- Problem statement: Reproduce the records exactly through the line with "DEBAILAR (68, 1236)".

- Supplied information:
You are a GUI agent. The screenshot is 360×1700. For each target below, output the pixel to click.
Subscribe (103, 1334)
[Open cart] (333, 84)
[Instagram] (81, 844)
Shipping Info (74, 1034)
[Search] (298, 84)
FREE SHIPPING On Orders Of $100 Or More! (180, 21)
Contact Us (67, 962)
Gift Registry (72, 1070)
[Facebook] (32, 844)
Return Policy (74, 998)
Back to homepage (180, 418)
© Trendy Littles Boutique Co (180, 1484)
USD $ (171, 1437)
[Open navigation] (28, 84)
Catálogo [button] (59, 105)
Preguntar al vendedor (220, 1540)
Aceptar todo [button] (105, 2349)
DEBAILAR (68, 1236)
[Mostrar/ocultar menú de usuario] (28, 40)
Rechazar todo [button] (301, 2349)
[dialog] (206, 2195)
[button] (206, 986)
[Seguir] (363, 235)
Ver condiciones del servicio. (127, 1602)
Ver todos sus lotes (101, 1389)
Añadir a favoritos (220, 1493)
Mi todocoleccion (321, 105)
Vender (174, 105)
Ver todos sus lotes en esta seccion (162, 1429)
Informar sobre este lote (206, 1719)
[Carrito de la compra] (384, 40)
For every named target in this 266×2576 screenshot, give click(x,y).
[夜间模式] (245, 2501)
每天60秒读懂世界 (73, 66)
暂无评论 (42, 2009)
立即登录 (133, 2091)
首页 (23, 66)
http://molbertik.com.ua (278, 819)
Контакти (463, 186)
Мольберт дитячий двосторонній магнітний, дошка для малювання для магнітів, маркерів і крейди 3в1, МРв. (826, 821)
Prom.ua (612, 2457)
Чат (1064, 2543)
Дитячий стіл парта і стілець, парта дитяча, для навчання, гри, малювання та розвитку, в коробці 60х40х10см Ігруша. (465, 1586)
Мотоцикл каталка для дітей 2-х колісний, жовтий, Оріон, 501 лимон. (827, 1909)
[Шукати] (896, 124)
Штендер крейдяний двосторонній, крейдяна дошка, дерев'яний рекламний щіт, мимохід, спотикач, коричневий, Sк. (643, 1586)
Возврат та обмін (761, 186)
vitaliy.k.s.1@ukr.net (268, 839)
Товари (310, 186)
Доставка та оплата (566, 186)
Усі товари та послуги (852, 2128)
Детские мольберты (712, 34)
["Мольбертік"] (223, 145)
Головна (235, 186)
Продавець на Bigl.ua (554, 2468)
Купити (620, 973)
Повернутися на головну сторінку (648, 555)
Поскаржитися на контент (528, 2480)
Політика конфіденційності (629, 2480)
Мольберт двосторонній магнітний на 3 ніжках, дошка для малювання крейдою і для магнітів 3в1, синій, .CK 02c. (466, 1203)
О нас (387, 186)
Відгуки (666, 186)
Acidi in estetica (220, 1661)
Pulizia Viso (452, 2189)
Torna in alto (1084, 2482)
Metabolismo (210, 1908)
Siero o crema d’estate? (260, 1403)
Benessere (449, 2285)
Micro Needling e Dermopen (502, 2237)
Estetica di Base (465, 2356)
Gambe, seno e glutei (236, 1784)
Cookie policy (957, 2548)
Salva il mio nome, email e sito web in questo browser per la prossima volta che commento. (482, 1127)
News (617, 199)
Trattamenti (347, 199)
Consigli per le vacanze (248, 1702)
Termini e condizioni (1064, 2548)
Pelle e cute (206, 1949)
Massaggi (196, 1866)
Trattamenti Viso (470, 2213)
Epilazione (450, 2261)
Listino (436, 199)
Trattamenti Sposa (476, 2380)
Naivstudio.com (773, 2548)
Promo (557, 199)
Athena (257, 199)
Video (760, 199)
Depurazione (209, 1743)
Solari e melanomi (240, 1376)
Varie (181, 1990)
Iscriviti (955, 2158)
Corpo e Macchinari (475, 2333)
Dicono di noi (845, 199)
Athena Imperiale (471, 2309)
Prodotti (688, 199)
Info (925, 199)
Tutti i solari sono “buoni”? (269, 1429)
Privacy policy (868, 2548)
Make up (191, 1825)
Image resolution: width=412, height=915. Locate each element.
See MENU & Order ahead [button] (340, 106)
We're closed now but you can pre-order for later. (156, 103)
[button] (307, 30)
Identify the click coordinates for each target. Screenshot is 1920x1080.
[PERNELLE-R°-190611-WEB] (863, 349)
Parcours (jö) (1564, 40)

- Your response:
You are a GUI agent. The screenshot is 360×1700. For each target below, output the pixel to click.
Subscribe (103, 1334)
[Open cart] (333, 84)
[Instagram] (81, 844)
Shipping Info (74, 1034)
[Search] (298, 84)
FREE SHIPPING On Orders Of $100 Or More! (180, 21)
Contact Us (67, 962)
Gift Registry (72, 1070)
[Facebook] (32, 844)
Return Policy (74, 998)
Back to homepage (180, 418)
© Trendy Littles Boutique Co (180, 1484)
USD $ (171, 1437)
[Open navigation] (28, 84)
Catálogo [button] (59, 105)
Preguntar al vendedor (220, 1540)
Aceptar todo [button] (105, 2349)
DEBAILAR (68, 1236)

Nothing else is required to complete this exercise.